**Required work**
Decide whether each statement below agrees with the passage on John H. White's photojournalism class. Answer yes or no for each, quoting the words of the passage that decide it.
1. White relies on detailed slides and modules in his teaching.
2. The writer uses Canvas more than the writer's institution requires.
3. White put a small bouquet of flowers in the center of the room.

I walked into John H. White’s “Intro to Photojournalism” class last week, expecting to observe a lesson and, instead, I watched a philosophy of teaching unfold.
White, a Pulitzer Prize–winning photojournalist and longtime Columbia College professor, does not teach with detailed slides or modules. He teaches by presence. By story. By standing around photographs with students and asking them to look closely, at the pictures and at each other. When he was teaching, no one was on a screen.
That alone felt radical.
Colleges and universities have spent years investing in digital infrastructure, accelerated by the COVID-19 pandemic, with national organizations such as EDUCAUSE documenting the growing emphasis on learning technologies, analytics and scalable course design. Digital is transformative.


I have embraced much of that shift in my own teaching. I use Canvas extensively, going beyond what I am required by my institution. I build rubrics and automate grading where I can and think carefully about how students access materials outside of class. I teach them how to use AI tools ethically and efficiently. I want them to be prepared for the industry they’re entering, one that is fast, digital and constantly evolving.
But in White’s classroom, where he had placed a small bouquet of flowers in the center of the room, I realized something I had not fully reckoned with: not everything that matters in teaching can or should be digitized.
White’s course is built on a personal contract. You show up. You pay attention. You listen. And in return, you learn.

**Dataset content**
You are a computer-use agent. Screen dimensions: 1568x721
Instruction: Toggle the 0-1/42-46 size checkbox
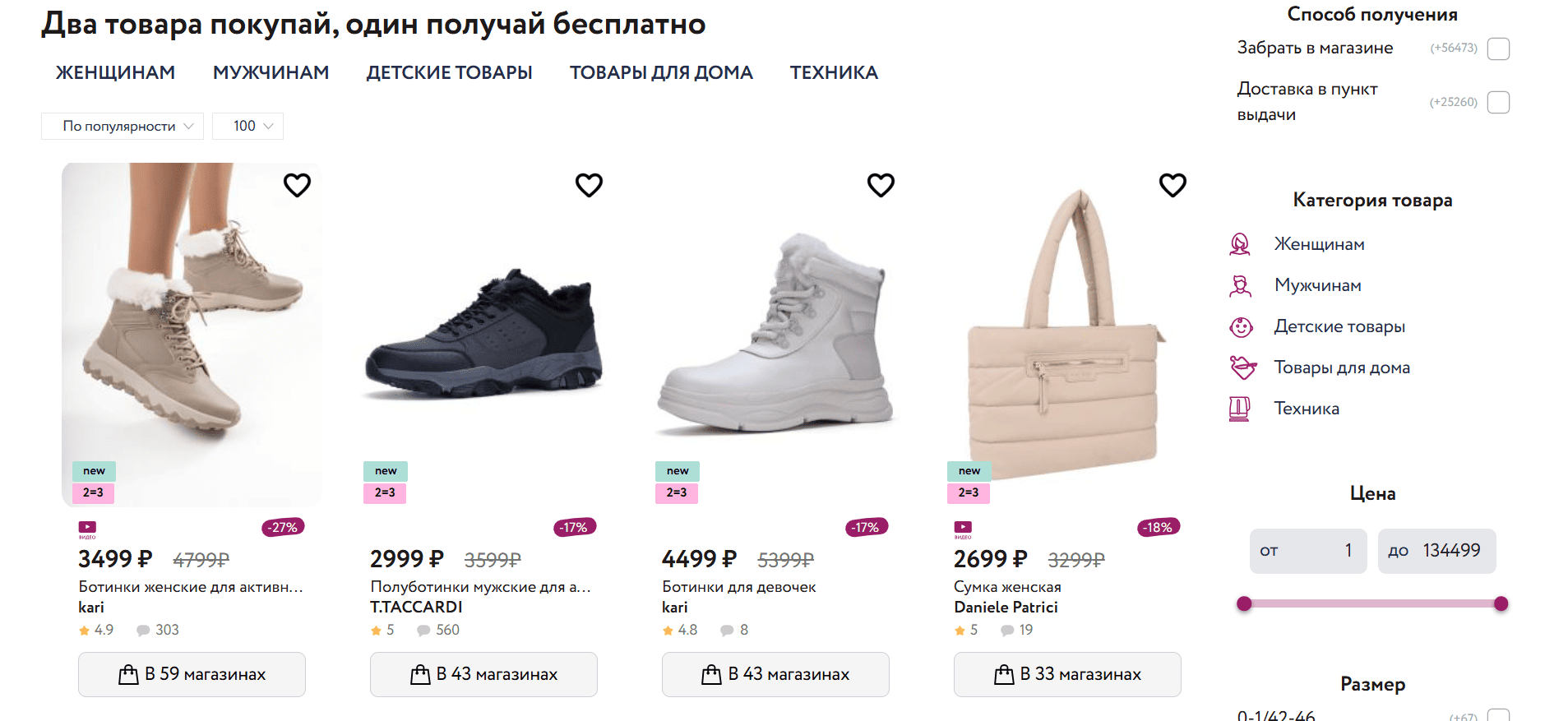pos(1498,715)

**The completed task**
1. No: "does not teach with detailed slides or modules."
2. Yes: "I use Canvas extensively, going beyond what I am required by my institution."
3. Yes: "where he had placed a small bouquet of flowers in the center of the room"